[[ DATA SUPPLIED, beginning ]]

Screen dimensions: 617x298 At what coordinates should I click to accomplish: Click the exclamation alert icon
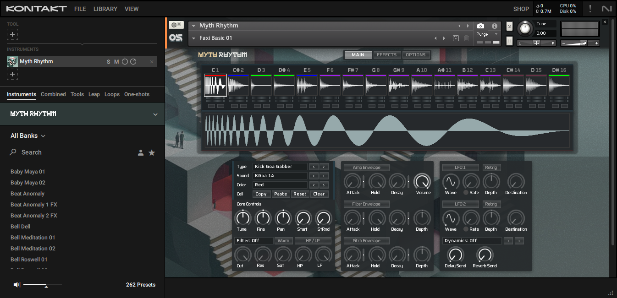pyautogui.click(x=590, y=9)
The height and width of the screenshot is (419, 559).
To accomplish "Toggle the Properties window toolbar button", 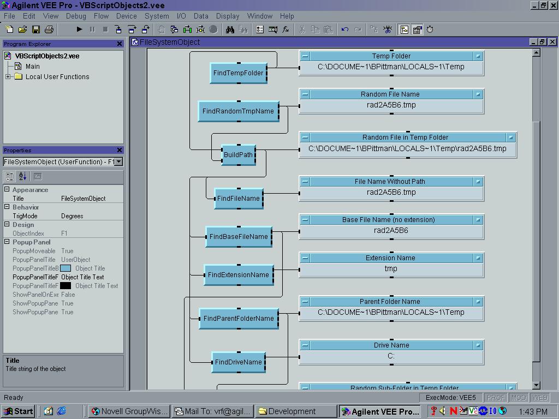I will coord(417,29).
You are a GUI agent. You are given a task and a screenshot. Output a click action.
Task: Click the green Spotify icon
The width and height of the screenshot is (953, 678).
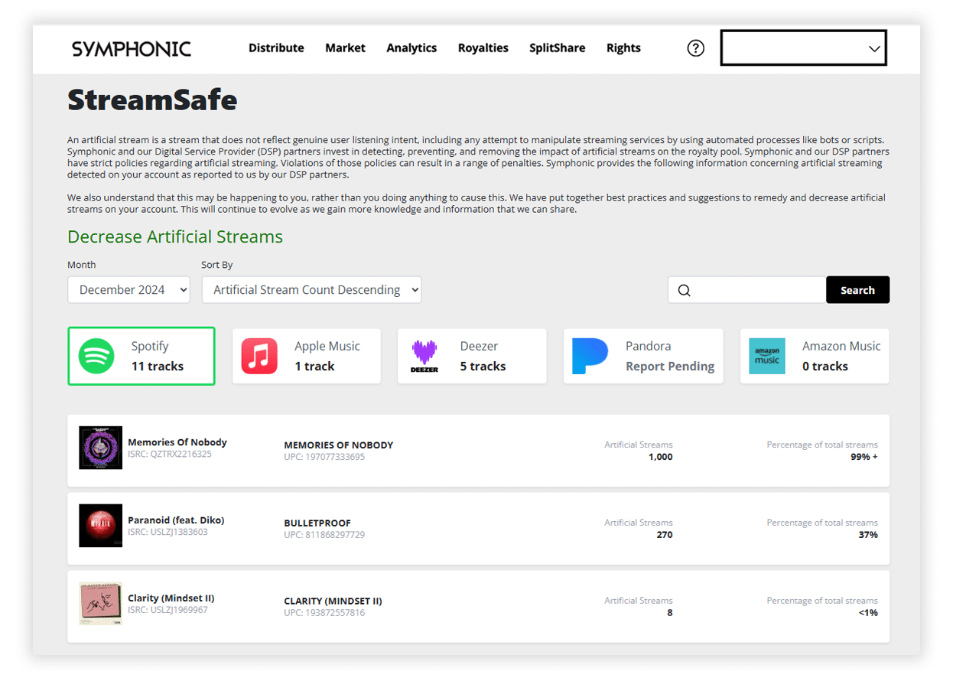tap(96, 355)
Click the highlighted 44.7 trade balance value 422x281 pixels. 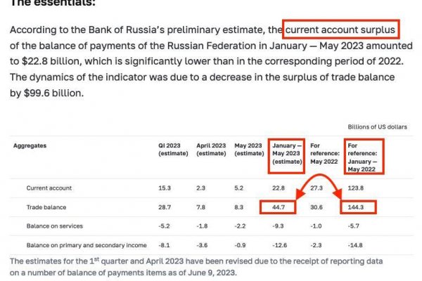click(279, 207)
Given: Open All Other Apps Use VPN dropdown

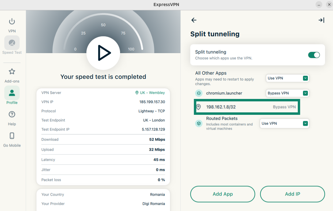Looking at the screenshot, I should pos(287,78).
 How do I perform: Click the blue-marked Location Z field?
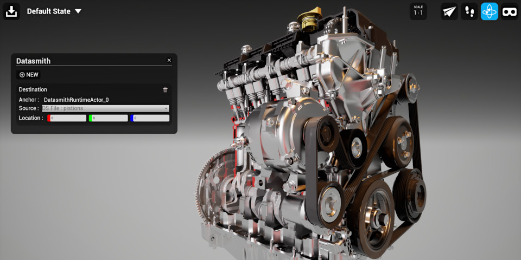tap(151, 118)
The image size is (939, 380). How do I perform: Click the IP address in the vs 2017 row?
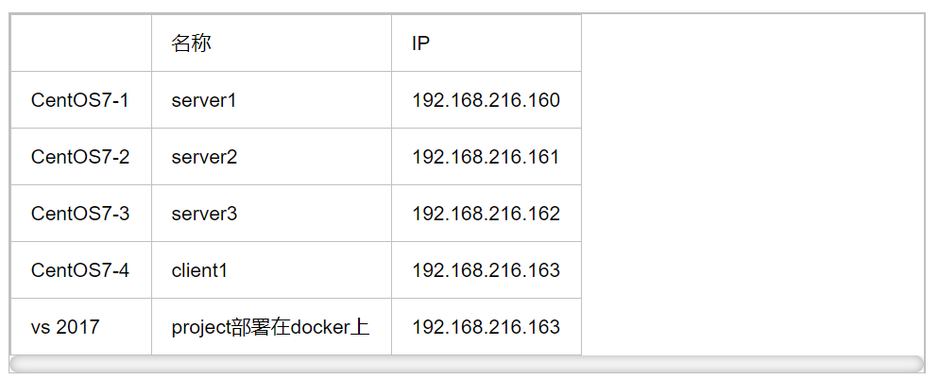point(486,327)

[[ DATA SUPPLIED, end ]]

- EXERCISE DESCRIPTION
The answer must be an exact copy of the lines from the one that holds "Given: Open All Other Apps Use VPN dropdown" through the end of the data, both included, with no pictures.

- RESPONSE TO THE EXERCISE
Given: Open All Other Apps Use VPN dropdown

Looking at the screenshot, I should pos(287,78).
 How do I perform: Click the blue-marked Location Z field?
tap(151, 118)
The image size is (939, 380). How do I perform: Click the IP address in the vs 2017 row?
point(486,327)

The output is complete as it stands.